I wanted to share a project I’ve been working on to make Postgres Row-Level Security (RLS) easier and more maintainable in Django projects.

Background
Postgres RLS is a powerful feature for isolating tenant or user data at the database level, but integrating it smoothly with Django isn’t always straightforward:

  • You often end up scattering raw SQL across migrations and setup scripts.
  • It’s tricky to keep policies and models in sync over time.
  • The logic can become opaque for teams who haven’t worked with RLS before.

What is django-rls?
django-rls is an open-source package that lets you:

:white_check_mark: Define RLS policies declaratively right alongside your Django models
:white_check_mark: Auto-generate migrations that create and update policies in Postgres
:white_check_mark: Attach policies dynamically to different database roles (e.g., tenant users, admins)
:white_check_mark: Keep your tenant isolation logic explicit, version-controlled, and testable

Quick Example

Here’s a minimal example of defining a policy on a model:

from django_rls.models import RLSModel, RLSPolicy

class Invoice(RLSModel):
    customer = models.ForeignKey(Customer, on_delete=models.CASCADE)
    amount = models.DecimalField(max_digits=10, decimal_places=2)
    
    class RLS:
        policies = [
            RLSPolicy(
                name="tenant_isolation",
                using="customer_id = current_setting('myapp.tenant_id')::integer"
            )
        ]

When you run makemigrations, django-rls will generate the SQL to create or update this policy in Postgres automatically.

Why you might care
If you’re building SaaS applications with multi-tenancy or any scenario where you want to lock down access at the DB layer, RLS can be a strong line of defense.
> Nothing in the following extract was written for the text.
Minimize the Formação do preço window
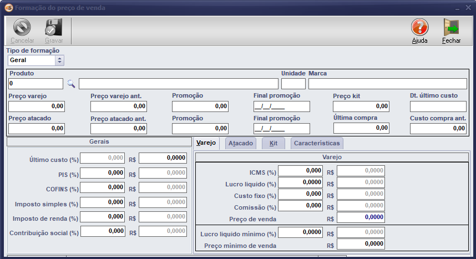Viewport: 476px width, 259px height. coord(456,8)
The goal of django-rls is to make this feel as natural as defining Meta options on a model.

Project & Links

Looking for Feedback
I’d love to hear:

  • If you’ve tried RLS before, what challenges you faced?
  • Any features or integrations you’d find valuable?
  • Suggestions for improvements or edge cases I might have missed.

Thanks for reading—and I hope this helps make RLS more approachable in Django projects. Happy to answer any questions!

Looks like a nice package!

Have you considered hooking into Django’s existing permission framework, using RLS to enforce permissions? That would pretty cool!

PS Do check your original message you left some of the AI response that wasn’t intended for the message itself.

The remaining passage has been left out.